* BRIEF
Set out the listing below as a numbered list, omitting the blank lines.

* TASK DATA
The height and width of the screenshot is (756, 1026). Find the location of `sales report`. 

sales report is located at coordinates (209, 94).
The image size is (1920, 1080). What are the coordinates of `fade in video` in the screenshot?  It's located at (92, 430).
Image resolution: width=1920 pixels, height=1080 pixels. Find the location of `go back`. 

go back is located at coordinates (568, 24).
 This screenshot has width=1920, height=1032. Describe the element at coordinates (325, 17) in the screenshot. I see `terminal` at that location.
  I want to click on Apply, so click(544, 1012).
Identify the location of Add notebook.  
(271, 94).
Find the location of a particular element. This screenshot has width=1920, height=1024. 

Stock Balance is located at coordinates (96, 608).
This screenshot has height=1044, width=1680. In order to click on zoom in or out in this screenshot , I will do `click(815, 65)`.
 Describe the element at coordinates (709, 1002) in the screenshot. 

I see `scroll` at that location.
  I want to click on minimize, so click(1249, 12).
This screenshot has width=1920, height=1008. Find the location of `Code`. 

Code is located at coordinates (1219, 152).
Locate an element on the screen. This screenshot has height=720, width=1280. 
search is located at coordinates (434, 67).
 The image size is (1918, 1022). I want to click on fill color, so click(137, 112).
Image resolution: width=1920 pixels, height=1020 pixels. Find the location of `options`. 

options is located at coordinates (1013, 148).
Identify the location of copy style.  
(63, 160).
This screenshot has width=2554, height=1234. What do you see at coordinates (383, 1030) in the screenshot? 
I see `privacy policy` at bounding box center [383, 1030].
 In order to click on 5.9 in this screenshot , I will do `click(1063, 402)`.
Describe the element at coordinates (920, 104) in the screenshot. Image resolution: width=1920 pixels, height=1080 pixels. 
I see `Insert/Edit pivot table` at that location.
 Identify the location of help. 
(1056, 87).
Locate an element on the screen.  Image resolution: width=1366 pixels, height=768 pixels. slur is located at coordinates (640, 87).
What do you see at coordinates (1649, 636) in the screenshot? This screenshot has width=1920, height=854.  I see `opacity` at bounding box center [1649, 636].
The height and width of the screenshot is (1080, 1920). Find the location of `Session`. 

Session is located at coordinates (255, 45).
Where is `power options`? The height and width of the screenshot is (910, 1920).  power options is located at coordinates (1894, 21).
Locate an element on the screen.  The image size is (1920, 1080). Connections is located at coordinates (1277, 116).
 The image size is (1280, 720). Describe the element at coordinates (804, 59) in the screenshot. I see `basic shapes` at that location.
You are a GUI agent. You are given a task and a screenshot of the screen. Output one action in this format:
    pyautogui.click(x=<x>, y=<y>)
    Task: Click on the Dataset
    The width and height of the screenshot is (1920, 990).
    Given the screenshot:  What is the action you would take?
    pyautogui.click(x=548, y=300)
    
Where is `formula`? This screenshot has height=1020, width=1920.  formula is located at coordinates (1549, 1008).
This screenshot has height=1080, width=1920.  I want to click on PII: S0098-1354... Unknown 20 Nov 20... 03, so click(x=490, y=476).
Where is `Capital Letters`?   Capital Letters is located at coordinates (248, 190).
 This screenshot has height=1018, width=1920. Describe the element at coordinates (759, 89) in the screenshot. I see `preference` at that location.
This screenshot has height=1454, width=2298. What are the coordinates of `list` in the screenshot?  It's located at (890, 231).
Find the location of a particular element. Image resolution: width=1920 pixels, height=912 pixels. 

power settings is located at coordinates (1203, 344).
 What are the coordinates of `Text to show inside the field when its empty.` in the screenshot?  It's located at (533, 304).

* OUTPUT BELOW
1. The height and width of the screenshot is (756, 1026). Find the location of `sales report`. 
2. sales report is located at coordinates (209, 94).
3. The image size is (1920, 1080). What are the coordinates of `fade in video` in the screenshot?  It's located at (92, 430).
4. Image resolution: width=1920 pixels, height=1080 pixels. Find the location of `go back`. 
5. go back is located at coordinates (568, 24).
6.  This screenshot has width=1920, height=1032. Describe the element at coordinates (325, 17) in the screenshot. I see `terminal` at that location.
7.   I want to click on Apply, so click(544, 1012).
8. Identify the location of Add notebook.  
9. (271, 94).
10. Find the location of a particular element. This screenshot has width=1920, height=1024. 
11. Stock Balance is located at coordinates (96, 608).
12. This screenshot has height=1044, width=1680. In order to click on zoom in or out in this screenshot , I will do `click(815, 65)`.
13.  Describe the element at coordinates (709, 1002) in the screenshot. 
14. I see `scroll` at that location.
15.   I want to click on minimize, so click(1249, 12).
16. This screenshot has width=1920, height=1008. Find the location of `Code`. 
17. Code is located at coordinates (1219, 152).
18. Locate an element on the screen. This screenshot has height=720, width=1280. 
19. search is located at coordinates (434, 67).
20.  The image size is (1918, 1022). I want to click on fill color, so click(137, 112).
21. Image resolution: width=1920 pixels, height=1020 pixels. Find the location of `options`. 
22. options is located at coordinates (1013, 148).
23. Identify the location of copy style.  
24. (63, 160).
25. This screenshot has width=2554, height=1234. What do you see at coordinates (383, 1030) in the screenshot? 
26. I see `privacy policy` at bounding box center [383, 1030].
27.  In order to click on 5.9 in this screenshot , I will do `click(1063, 402)`.
28. Describe the element at coordinates (920, 104) in the screenshot. Image resolution: width=1920 pixels, height=1080 pixels. 
29. I see `Insert/Edit pivot table` at that location.
30.  Identify the location of help. 
31. (1056, 87).
32. Locate an element on the screen.  Image resolution: width=1366 pixels, height=768 pixels. slur is located at coordinates (640, 87).
33. What do you see at coordinates (1649, 636) in the screenshot? This screenshot has width=1920, height=854.  I see `opacity` at bounding box center [1649, 636].
34. The height and width of the screenshot is (1080, 1920). Find the location of `Session`. 
35. Session is located at coordinates (255, 45).
36. Where is `power options`? The height and width of the screenshot is (910, 1920).  power options is located at coordinates (1894, 21).
37. Locate an element on the screen.  The image size is (1920, 1080). Connections is located at coordinates (1277, 116).
38.  The image size is (1280, 720). Describe the element at coordinates (804, 59) in the screenshot. I see `basic shapes` at that location.
39. You are a GUI agent. You are given a task and a screenshot of the screen. Output one action in this format:
40.     pyautogui.click(x=<x>, y=<y>)
41.     Task: Click on the Dataset
42.     The width and height of the screenshot is (1920, 990).
43.     Given the screenshot:  What is the action you would take?
44.     pyautogui.click(x=548, y=300)
45. Where is `formula`? This screenshot has height=1020, width=1920.  formula is located at coordinates (1549, 1008).
46. This screenshot has height=1080, width=1920.  I want to click on PII: S0098-1354... Unknown 20 Nov 20... 03, so click(x=490, y=476).
47. Where is `Capital Letters`?   Capital Letters is located at coordinates (248, 190).
48.  This screenshot has height=1018, width=1920. Describe the element at coordinates (759, 89) in the screenshot. I see `preference` at that location.
49. This screenshot has height=1454, width=2298. What are the coordinates of `list` in the screenshot?  It's located at (890, 231).
50. Find the location of a particular element. Image resolution: width=1920 pixels, height=912 pixels. 
51. power settings is located at coordinates (1203, 344).
52.  What are the coordinates of `Text to show inside the field when its empty.` in the screenshot?  It's located at (533, 304).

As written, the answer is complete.